Microfluidic chip could assist in the design of personalised, targeted therapy
Microfluidics — the phenomenon that underlies ‘lab-on-a-chip’ technologies — has long been of interest to medicine. Its ability to pass samples of fluids through channels containing compounds that bind to specific chemical groups or regions on chemicals in the sample make it potentially useful both in diagnosing diseases from body fluid samples taken from patients and in testing the activity of potential drug molecules. A team from the University of Michigan at Ann Arbor has now devised a microfluidic chip with another use — separating circulating cancer cells in blood samples.
Circulating cancer cells break off from malignant tumours and roam through the body. They may latch on to other tissues and grow into new tumours, but they also might be important to treating the original cancer: if they could be isolated and studied, doctors could design a targeted drug therapy for the individual patient; monitor the cancer for genetic changes, and gain an early warning that the disease is about to spread. But the cells are elusive; they only account for a tiny proportion of blood cells, and they can transform into a type of drug-resistant stem cell while travelling through the bloodstream, making the usual method for targeting and grabbing cells — using enzymes that bind onto proteins on the cell surface — unreliable.
“You cannot put a box around these cells,” said Michigan chemical engineer Sunitha Nagrath, who co-led the microfluidic research along with oncologist Max Wicha, a pioneer in the use of cancer stem cells in therapy.
Microfluidics has been used in attempts at circulating cancer cell separation before, sending blood samples into a spiral-shaped channel etched into a chip. This was thought to be a good option because the cells are larger than healthy blood cells, but it proved to be imprecise; white blood cells tended to contaminate the separated cancer stem cell samples.
In a paper in the journal Cell Systems, Nagrath describes a chip featuring a much more tortuous and labyrinthine variation of the spiral path for the sample to take. Each time the path curves, eddies are generated in the flow which push particles in the sample away from the wall, with small particles pushed nearer the wall than larger ones. “Bigger cells, like most cancer cells, focus pretty fast due to the curvature. But the smaller the cell is, the longer it takes to get focused,” Nagrath said. “The corners produce a mixing action that makes the smaller white blood cells come close to the equilibrium position much faster.”
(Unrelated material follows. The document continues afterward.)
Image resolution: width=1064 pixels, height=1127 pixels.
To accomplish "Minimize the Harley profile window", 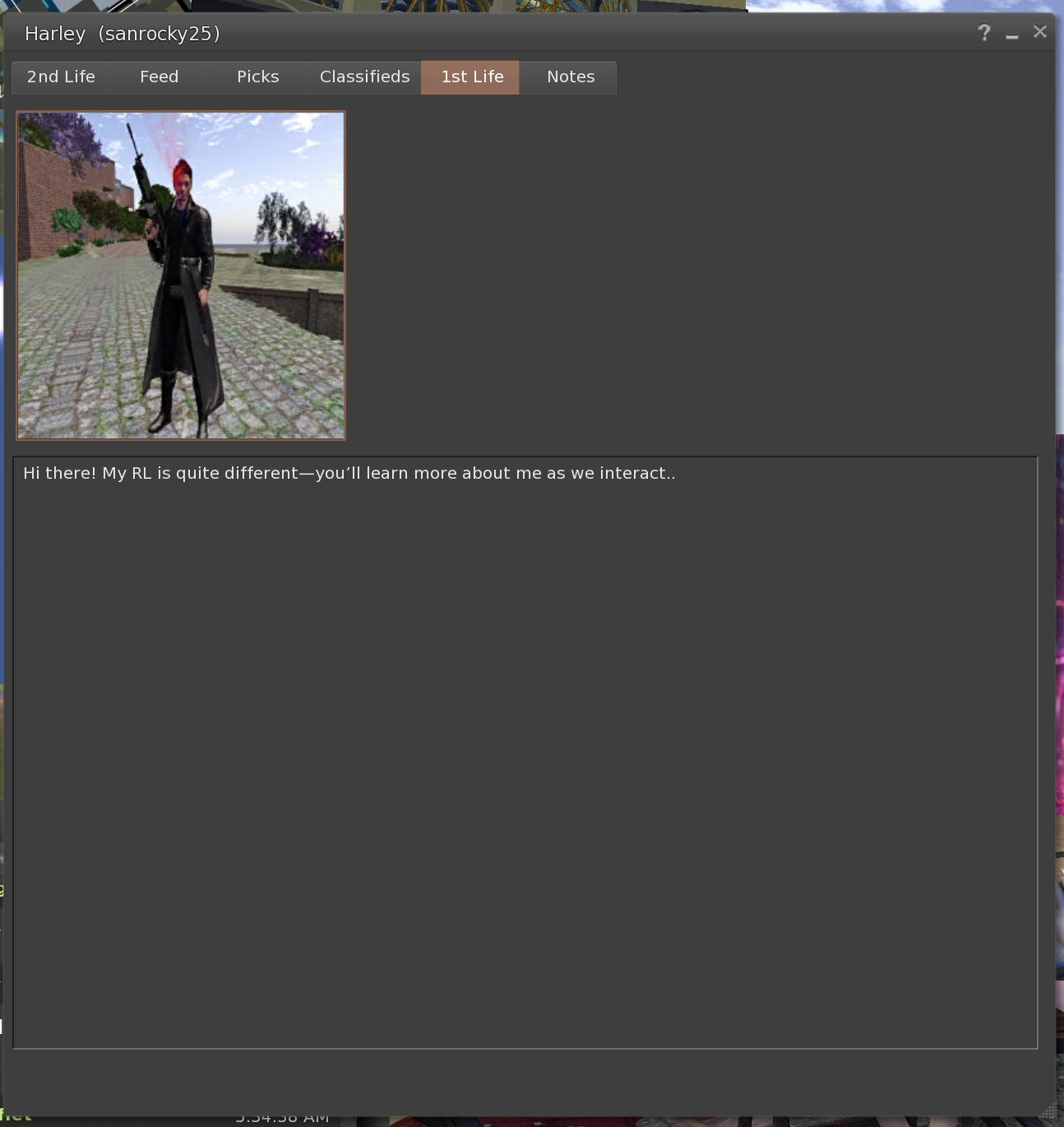I will (1011, 35).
“Bigger cells, like most cancer cells, focus pretty fast due to the curvature. But the smaller the cell is, the longer it takes to get focused,” Nagrath said. “The corners produce a mixing action that makes the smaller white blood cells come close to the equilibrium position much faster.”
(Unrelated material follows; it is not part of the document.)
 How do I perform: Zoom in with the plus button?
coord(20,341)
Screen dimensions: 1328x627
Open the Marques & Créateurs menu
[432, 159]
Nagrath’s chip packs a path six times longer than the conventional spiral into the same area, with many more corners. The number of white blood cells contaminating the resulting cancer stem cell sample was reduced tenfold from the spiral-chip method, and could be reduced further by running the sample through another labyrinth — a fast process, because there is no need to wait for the cells to bind to a targeting protein.
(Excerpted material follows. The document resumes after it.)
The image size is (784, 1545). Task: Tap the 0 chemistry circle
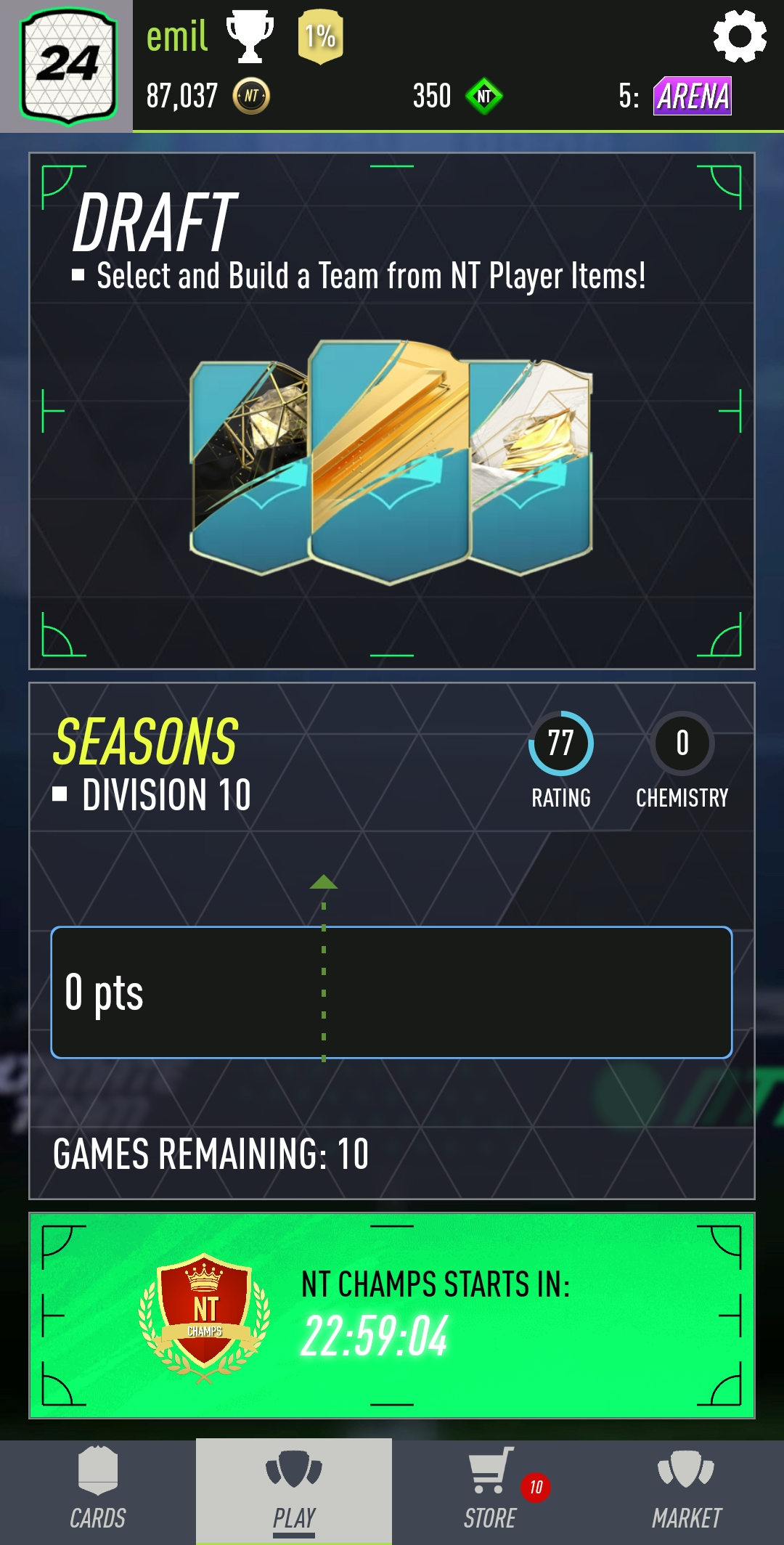[682, 743]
“We think that this may be a way to monitor patients in clinical trials,” Wicha said. “Rather than just counting the cells, by capturing them, we can perform molecular analysis so know what we can target with treatments.” He is already testing the device in a clinical trial with patients suffering from an aggressive form of breast cancer, trying to determine whether blocking interleukin-6, a protein involved in the normal healing process, could help prevent the circulating cells from changing into a stem-cell-like state, which is part of the mechanism of cancer spread.